I think of it as I would when someone's about to access a mediport, are they competent and have education/experience with properly accessing mediports? If not, go get someone that does, damn it! :bored: (Pet Peeve, I don't know how to competently access a mediport but plenty of people in my hospital think they're competent when they are clearly not! Can't we all just respect our limitations/comfort zones/egos for the sake of our patients?)

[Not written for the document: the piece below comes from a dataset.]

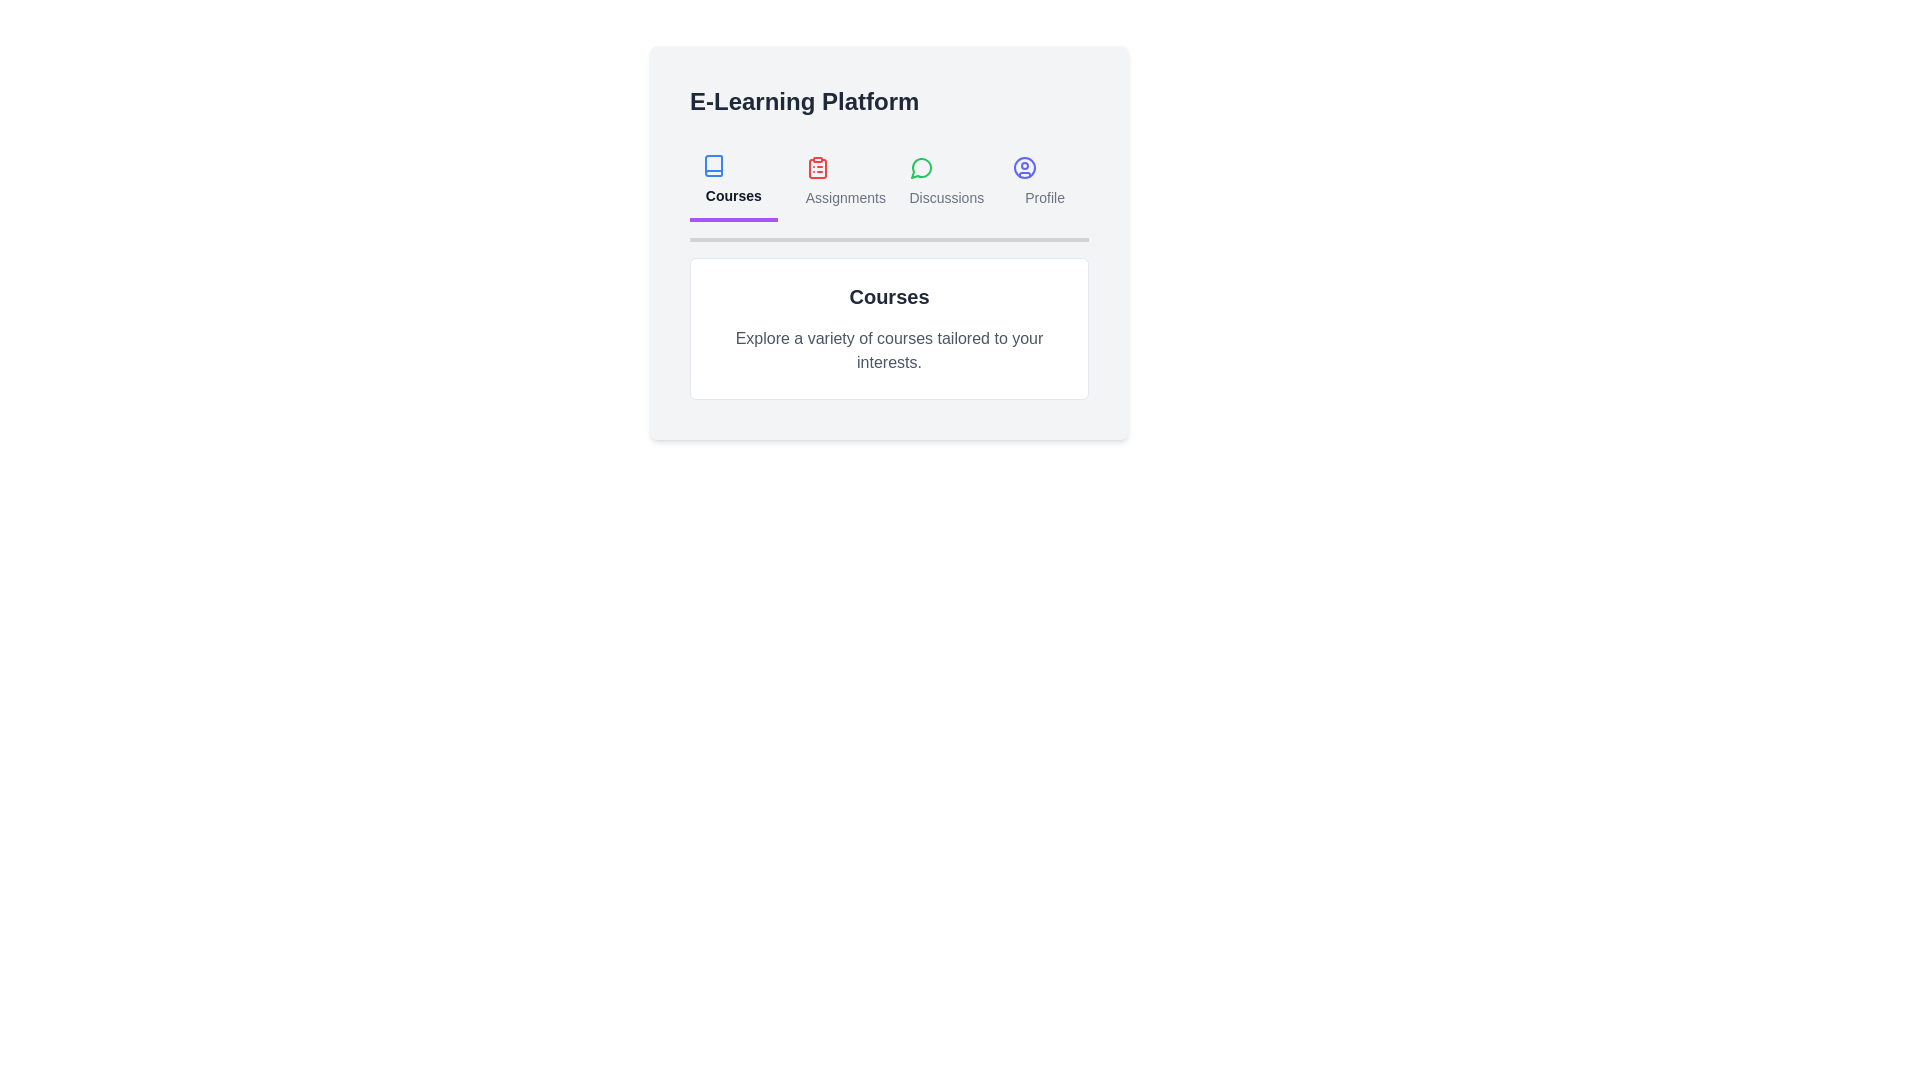 This screenshot has width=1920, height=1080. What do you see at coordinates (837, 181) in the screenshot?
I see `the Assignments tab to view its content` at bounding box center [837, 181].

ACLS went over advanced airways but I know I'm not competent in that area, I would look to the many wonderful RT's for help there...but I would be expecting them to want me to return the favor by IVP the drugs for them. It would be my problem if I did not follow the specific guidelines...

Specializes in ER.

Thanks for sharing an interesting scenario! From what I have always understood, RNs can give ACLS meds without a physician present because of standing orders and a physician will always sign later. The link posted to the article "Emergency at 30,000 Feet - What You Can Do" makes it sound like the pilots can easily get on the line with a physician, so I would imagine if that had been done there would be absolutely no problem with the RN administering ACLS meds. But I am really curious to hear from someone with the airline because I feel like there has to be some kind of policy about that, especially for the airlines stocking kits with meds! When else are you going to be in a situation with an ACLS stocked med kit but not associated with a medical facility? Maybe the laws are different because it's in the air . . . ?

And if the patient is in rapid a-fib or SVT and you give epinephrine you have just killed the patient. The monitor is a tool to guide your assessment.

Let me word that differently. If you are holding epi based on telemetry reading alone, you're doing it wrong. If the patient is in PEA, you've just killed them. Treat the patient, not the monitor.
Specializes in Peds/Neo CCT,Flight, ER, Hem/Onc.
And if the patient is in rapid a-fib or SVT and you give epinephrine you have just killed the patient. The monitor is a tool to guide your assessment.

I would certainly hope that no one would give Epi to a patient in rapid a-fib or SVT because these patients will have a pulse!!!! That would be a seriously bone-head move.

The current guidelines call for promptly beginning CPR, and AED as soon as it is available (assuming rhythm analysis reveals a shockable rhythm). Medications are secondary. Without an existing written medical protocol on board, or availability of a physician on the ground to give the order for epinephrine to a licensed nurse over the radio, I am inclined to believe that if the rescuers are nurses, even if the nurse/s are ACLS certified they would be acting outside of their scope of practice by administering epinephrine without a medical protocol or physician's orders. Compressions, yes; AED, yes, as soon as possible, to analyze the rhythm and deliver shocks if indicated; BVM if there are sufficient trained rescuers.

Very much agree that medications are secondary. In fact, there is no evidence they improve meaningful outcomes. Regardless, giving the meds is the protocol.

As far as as being outside of scope of practice, I completely disagree.

How can Defibrillation be within scope of practice, and epi be outside scope of practice? There is nothing benign about defibrillation, and if done on the wrong patient, can be a heck of a lot worse than epi. We even revert to the amount of electricity as a "dose".

I believe that in the absence of a doc, both are within scope of practice.